◆ To be done
Copy the records below, swapping each "Identify" for "Find" and keeping everything else the same.
--- start of Record list ---
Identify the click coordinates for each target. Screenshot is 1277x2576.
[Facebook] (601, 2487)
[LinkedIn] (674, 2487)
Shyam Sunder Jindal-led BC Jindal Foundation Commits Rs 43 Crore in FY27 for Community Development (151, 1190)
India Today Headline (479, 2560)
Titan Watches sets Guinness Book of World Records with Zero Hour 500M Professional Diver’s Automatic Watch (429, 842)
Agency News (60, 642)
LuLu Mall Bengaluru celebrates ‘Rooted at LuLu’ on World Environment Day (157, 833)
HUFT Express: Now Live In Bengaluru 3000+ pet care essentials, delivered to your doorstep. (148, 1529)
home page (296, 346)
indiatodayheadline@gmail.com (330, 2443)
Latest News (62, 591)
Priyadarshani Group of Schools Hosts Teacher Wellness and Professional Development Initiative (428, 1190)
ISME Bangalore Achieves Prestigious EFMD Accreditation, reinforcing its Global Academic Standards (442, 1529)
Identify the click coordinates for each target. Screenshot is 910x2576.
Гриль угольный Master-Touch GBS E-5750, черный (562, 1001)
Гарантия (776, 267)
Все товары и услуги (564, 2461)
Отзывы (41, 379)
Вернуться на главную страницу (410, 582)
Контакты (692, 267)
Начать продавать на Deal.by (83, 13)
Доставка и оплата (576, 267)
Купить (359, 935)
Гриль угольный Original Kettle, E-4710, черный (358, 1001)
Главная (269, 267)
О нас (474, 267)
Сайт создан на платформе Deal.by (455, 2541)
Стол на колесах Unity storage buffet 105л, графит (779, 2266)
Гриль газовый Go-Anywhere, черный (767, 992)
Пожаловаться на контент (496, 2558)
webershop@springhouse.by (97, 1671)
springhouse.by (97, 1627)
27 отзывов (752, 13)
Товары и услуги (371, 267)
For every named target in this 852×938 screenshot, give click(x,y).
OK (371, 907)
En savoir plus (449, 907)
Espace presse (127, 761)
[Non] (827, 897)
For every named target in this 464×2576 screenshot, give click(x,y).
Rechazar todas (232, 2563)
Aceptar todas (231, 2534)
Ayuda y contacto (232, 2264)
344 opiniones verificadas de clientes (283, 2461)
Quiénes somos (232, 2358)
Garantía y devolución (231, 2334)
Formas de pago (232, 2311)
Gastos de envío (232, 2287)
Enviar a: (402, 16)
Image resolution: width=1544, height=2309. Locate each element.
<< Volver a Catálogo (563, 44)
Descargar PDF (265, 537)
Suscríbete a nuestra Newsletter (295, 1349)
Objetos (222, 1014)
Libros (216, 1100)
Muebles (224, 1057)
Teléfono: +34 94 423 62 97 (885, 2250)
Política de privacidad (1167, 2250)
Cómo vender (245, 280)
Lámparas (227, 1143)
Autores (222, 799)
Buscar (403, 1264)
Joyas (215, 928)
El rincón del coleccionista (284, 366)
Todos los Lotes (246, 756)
--- end of Record list ---
◆ Result for this task
Find the click coordinates for each target. Screenshot is 1277x2576.
[Facebook] (601, 2487)
[LinkedIn] (674, 2487)
Shyam Sunder Jindal-led BC Jindal Foundation Commits Rs 43 Crore in FY27 for Community Development (151, 1190)
India Today Headline (479, 2560)
Titan Watches sets Guinness Book of World Records with Zero Hour 500M Professional Diver’s Automatic Watch (429, 842)
Agency News (60, 642)
LuLu Mall Bengaluru celebrates ‘Rooted at LuLu’ on World Environment Day (157, 833)
HUFT Express: Now Live In Bengaluru 3000+ pet care essentials, delivered to your doorstep. (148, 1529)
home page (296, 346)
indiatodayheadline@gmail.com (330, 2443)
Latest News (62, 591)
Priyadarshani Group of Schools Hosts Teacher Wellness and Professional Development Initiative (428, 1190)
ISME Bangalore Achieves Prestigious EFMD Accreditation, reinforcing its Global Academic Standards (442, 1529)
Find the click coordinates for each target. Screenshot is 910x2576.
Гриль угольный Master-Touch GBS E-5750, черный (562, 1001)
Гарантия (776, 267)
Все товары и услуги (564, 2461)
Отзывы (41, 379)
Вернуться на главную страницу (410, 582)
Контакты (692, 267)
Начать продавать на Deal.by (83, 13)
Доставка и оплата (576, 267)
Купить (359, 935)
Гриль угольный Original Kettle, E-4710, черный (358, 1001)
Главная (269, 267)
О нас (474, 267)
Сайт создан на платформе Deal.by (455, 2541)
Стол на колесах Unity storage buffet 105л, графит (779, 2266)
Гриль газовый Go-Anywhere, черный (767, 992)
Пожаловаться на контент (496, 2558)
webershop@springhouse.by (97, 1671)
springhouse.by (97, 1627)
27 отзывов (752, 13)
Товары и услуги (371, 267)
For every named target in this 852×938 screenshot, give click(x,y).
OK (371, 907)
En savoir plus (449, 907)
Espace presse (127, 761)
[Non] (827, 897)
For every named target in this 464×2576 screenshot, give click(x,y).
Rechazar todas (232, 2563)
Aceptar todas (231, 2534)
Ayuda y contacto (232, 2264)
344 opiniones verificadas de clientes (283, 2461)
Quiénes somos (232, 2358)
Garantía y devolución (231, 2334)
Formas de pago (232, 2311)
Gastos de envío (232, 2287)
Enviar a: (402, 16)
Image resolution: width=1544, height=2309. Locate each element.
<< Volver a Catálogo (563, 44)
Descargar PDF (265, 537)
Suscríbete a nuestra Newsletter (295, 1349)
Objetos (222, 1014)
Libros (216, 1100)
Muebles (224, 1057)
Teléfono: +34 94 423 62 97 (885, 2250)
Política de privacidad (1167, 2250)
Cómo vender (245, 280)
Lámparas (227, 1143)
Autores (222, 799)
Buscar (403, 1264)
Joyas (215, 928)
El rincón del coleccionista (284, 366)
Todos los Lotes (246, 756)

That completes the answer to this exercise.